There are a great many corners cut, plot holes papered over, and laws of physics bent out of recognition in this movie, to be honest. And if you’ve sat through the past dozen recent Marvel movies, you’ll find the core elements very familiar – a rag-tag team of heroes (Thor unimaginatively dubs them “the Revengers”), an all-powerful antagonist, an impending apocalypse, and a set of essentially unkillable characters. Added to which, the liberal use of CGI and green screen makes for a visual flimsiness. Even the scenes set in “Norway” look fake.
But Thor: Ragnarok gets away with all of this because it’s so winningly, unpretentiously funny.
The Telegraph’s Robbie Collins also noted the familiarity of Ragnarok but came away with a slightly different angle on it.
The better Marvel films are so much fun not because of what happens in them, but because of the ways their stars, directors and craftsfolk find to wow and innovate within the series’ now tightly circumscribed formal limits. (Ask any 12-year-old and they’d tell you the same.) Thor: Ragnarok is a model case.
The Hollywood Reporter’s Sheri Linden went in hard on what separates this Thor movie from the previous ones, referencing the performances in the film.
With Taika Waititi at the helm, the clash-of-worlds CGI extravaganza blasts free of the previous installment’s leaden Dark World. Giant fire monsters in stygian underworlds notwithstanding, even the story’s central bad guys are silly fun, hammed to the hilt by Cate Blanchett [who plays Hela] and Jeff Goldblum [who plays the Grandmaster].

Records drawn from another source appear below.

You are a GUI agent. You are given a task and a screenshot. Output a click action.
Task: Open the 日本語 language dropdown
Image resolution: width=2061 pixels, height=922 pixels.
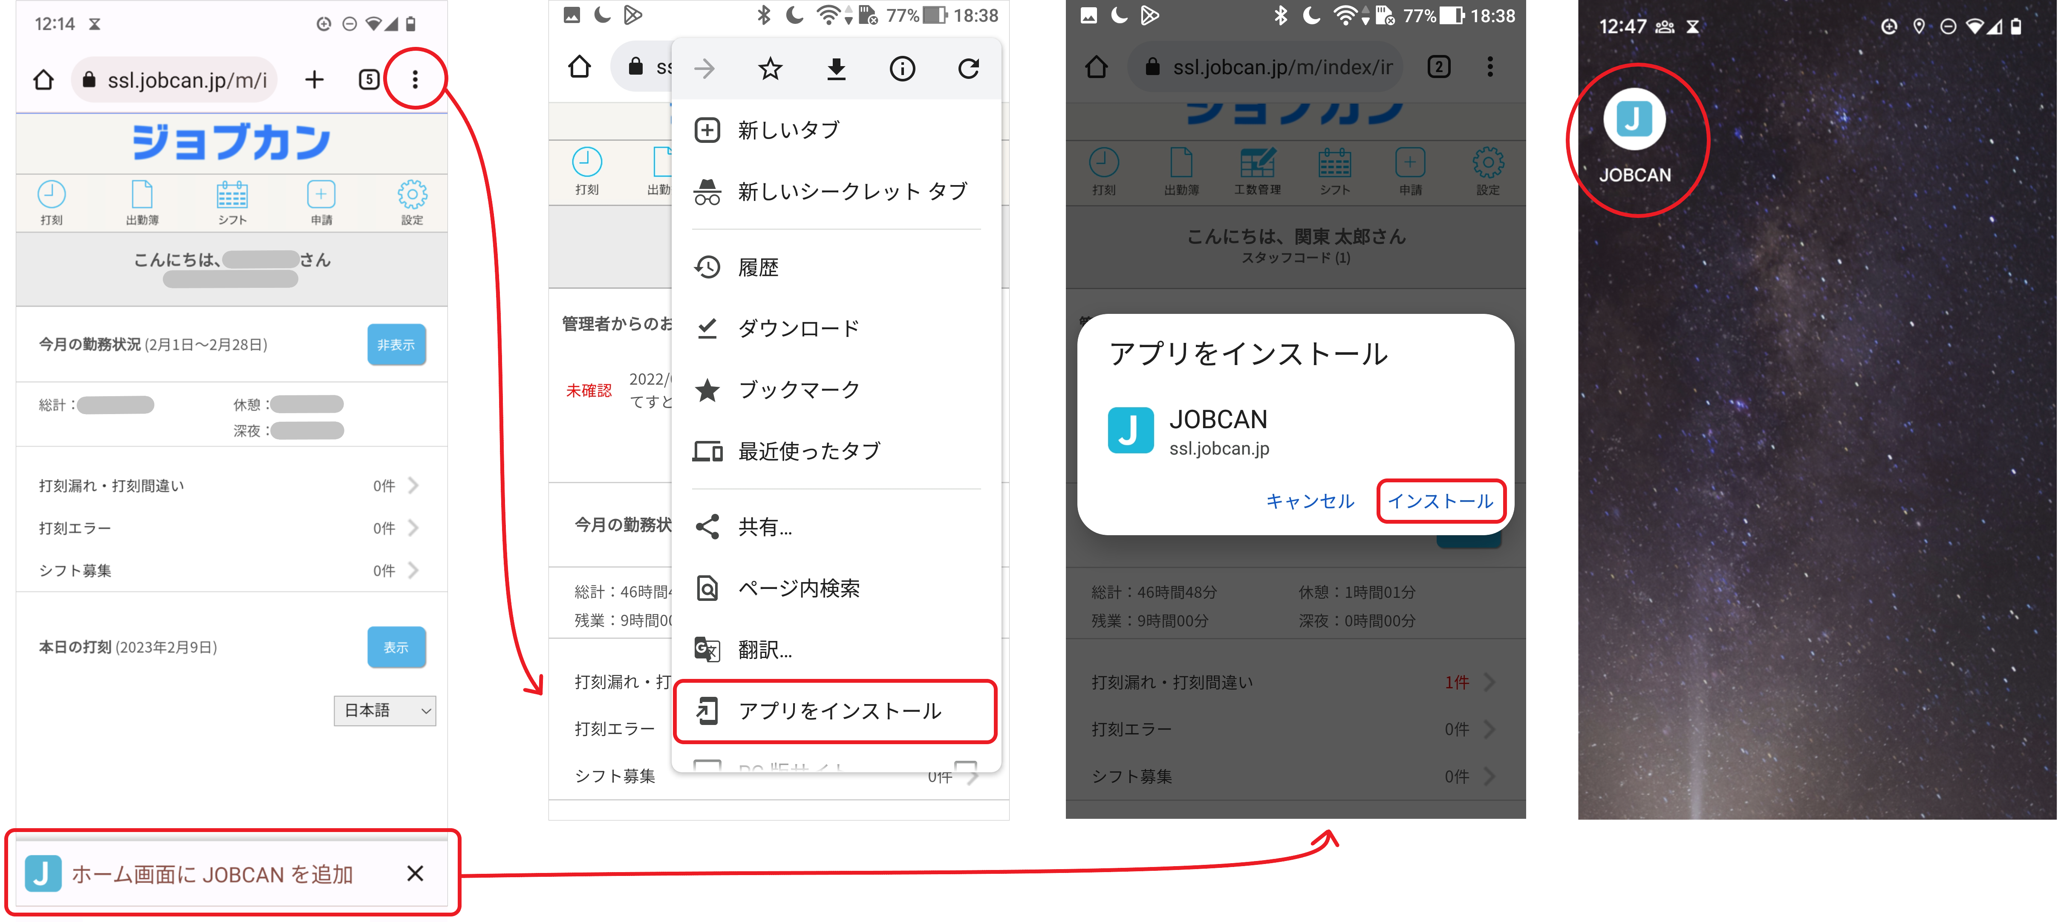385,711
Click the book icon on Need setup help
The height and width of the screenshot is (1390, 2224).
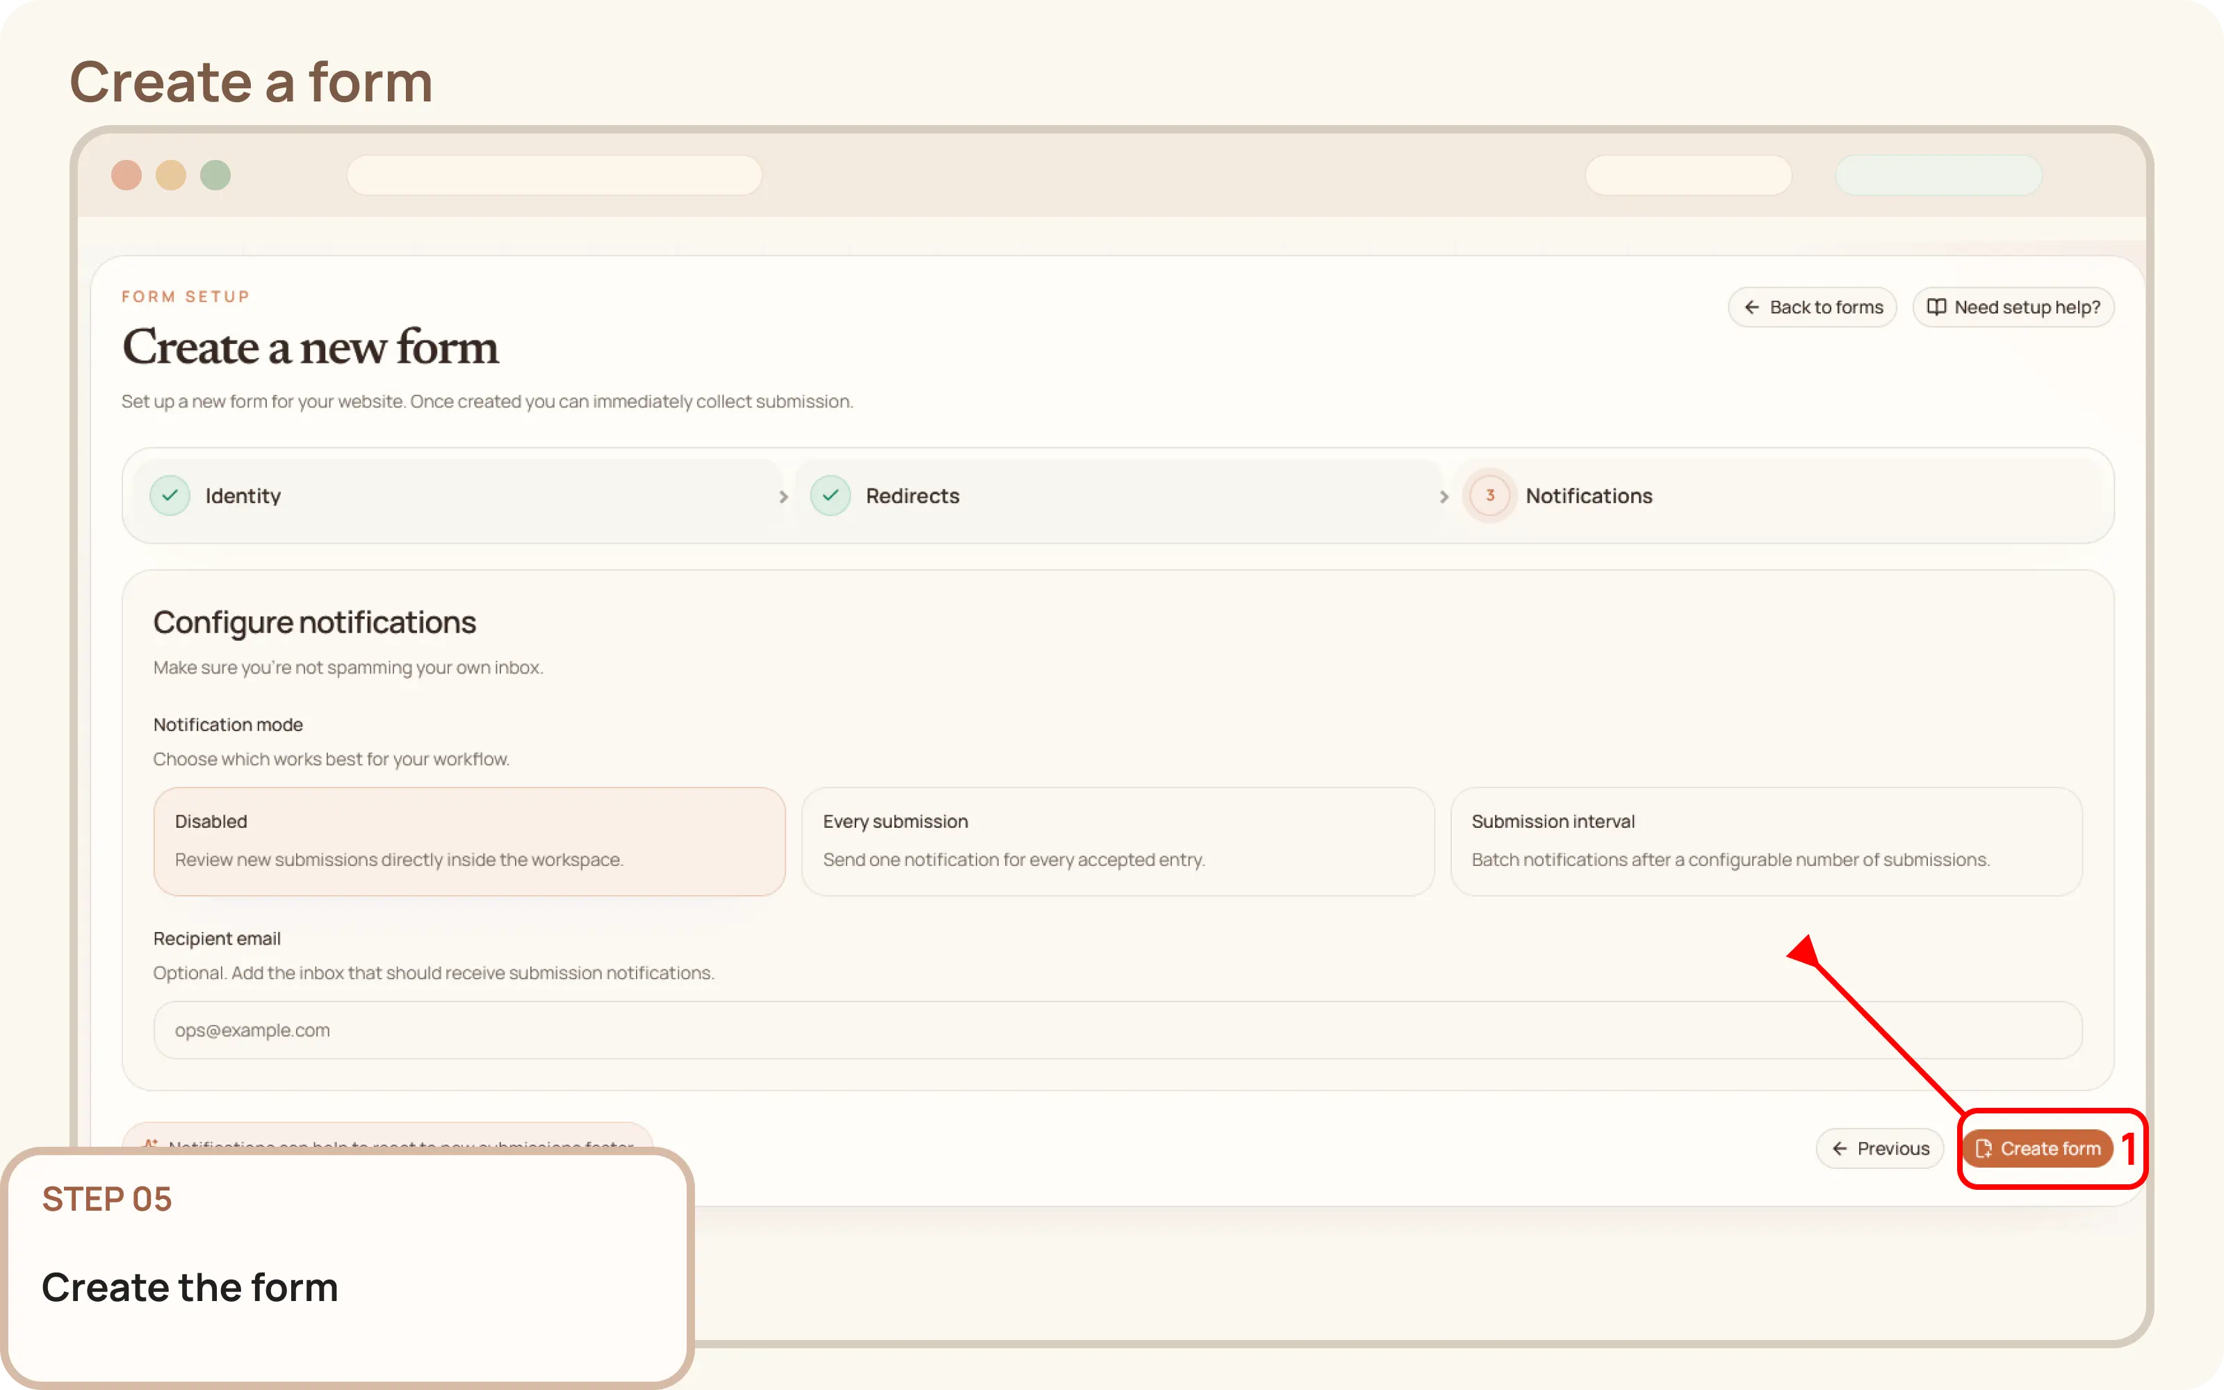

The relatively laidback angle on all the murderous spree-ing gives Chris Hemsworth a chance to find the comic groove beneath the title character’s beefcake godliness. He does it expertly, and the self-mocking humor is all the more welcome given Thor’s essential blandness. Even Anthony Hopkins’ high-ground patriarch [Odin] feels a tad looser, while Tom Hiddleston offers more of the seething sarcasm that makes Loki, with his ever-shifting allegiances, the best thing to happen to bad hair in the new millennium.
Brock Wilbur of Polygon wrote that Thor gets a big personality upgrade in Ragnarok, and that the film manages to have some depth amidst the one-liners flying left and right.

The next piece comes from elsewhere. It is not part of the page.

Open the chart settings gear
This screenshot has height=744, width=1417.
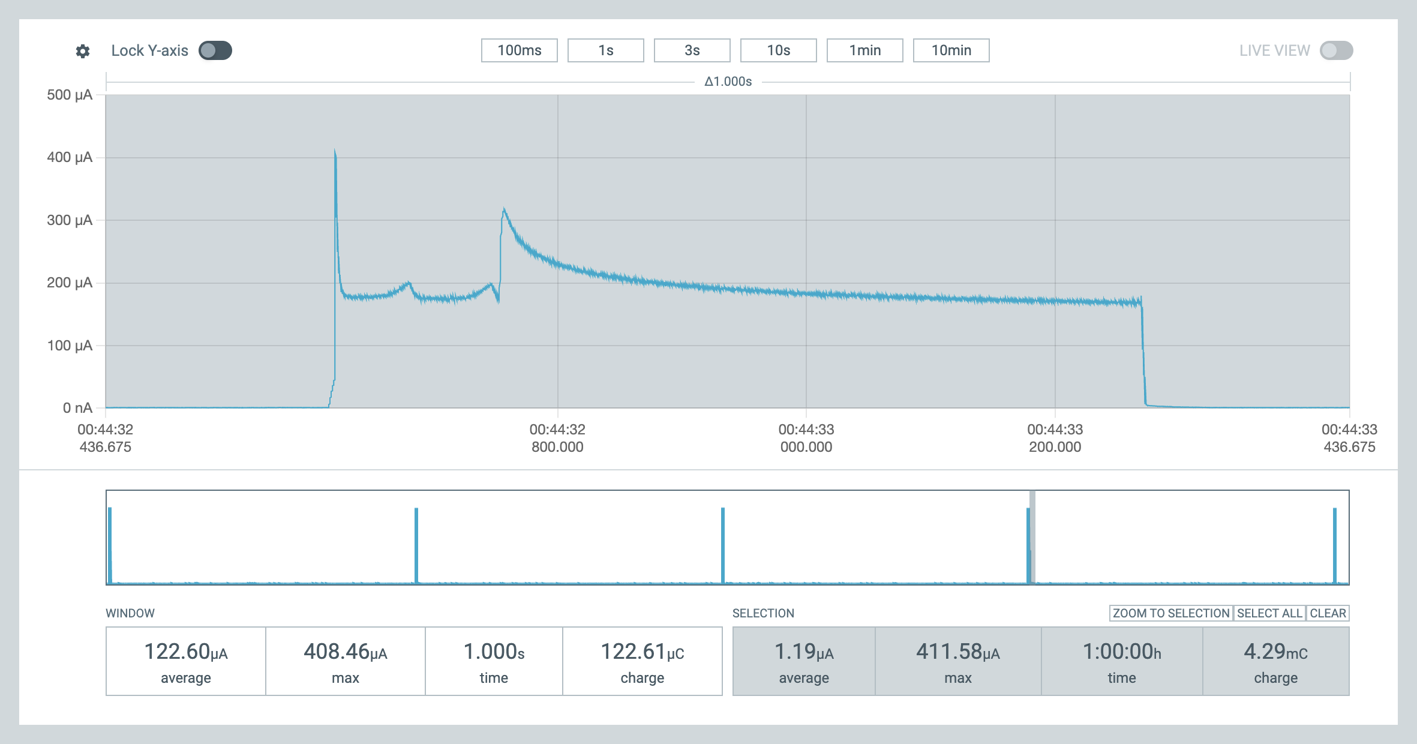pyautogui.click(x=82, y=50)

…this is the most likable and interesting Thor has ever been. Hemsworth is given the chance to do what Hemsworth should have always been given the chance to do: be funny. But the script also makes sure that even the funniest one-liners Thor uses against Hulk or Loki are based on a development of their relationships that is often borderline painful when you realize what’s actually being said.
Wilbur goes on to mention that Thor isn’t the only one who benefits from Ragnarok, adding that “Doctor Strange is better here than in his own origin adventure movie.”
Peter Debruge of Variety, meanwhile, had more cynical thoughts on the film and what it represents in the grand Marvel Cinematic Universe scheme of things.
Goldblum is actually the best thing about the movie, since he openly mocks the film’s underlying silliness — a pursuit in which he is ably assisted by Tessa Thompson, who plays a sarcastic, Han Solo-like renegade [Valkyrie] who first captures Thor, then later helps him to escape through the “Devil’s Anus.” Yes, that’s what the movie actually calls the gaping CG wormhole that connects Sakaar with “Ass-guard” (as the Grandmaster calls Asgard). Back in the day, audiences had to wait a few weeks for Mad magazine to skewer the latest self-important Hollywood blockbuster. These days, Marvel movies arrive as parodies of themselves. If only that were an indication of the genre’s own impending Ragnarok — a sign that the entire phenomenon is about to implode, only to be reborn as something more worthy of the audience’s time and intelligence.
If you were down on the glut of superhero content being pushed out right now, Thor: Ragnarok doesn’t look like it’ll be the movie for you. But for everyone else, the Taika Waititi-directed flick should be a fun ride that adds a heaping pile of personality to some generally uninteresting characters.
Thor: Ragnarok comes out in the US on November 3.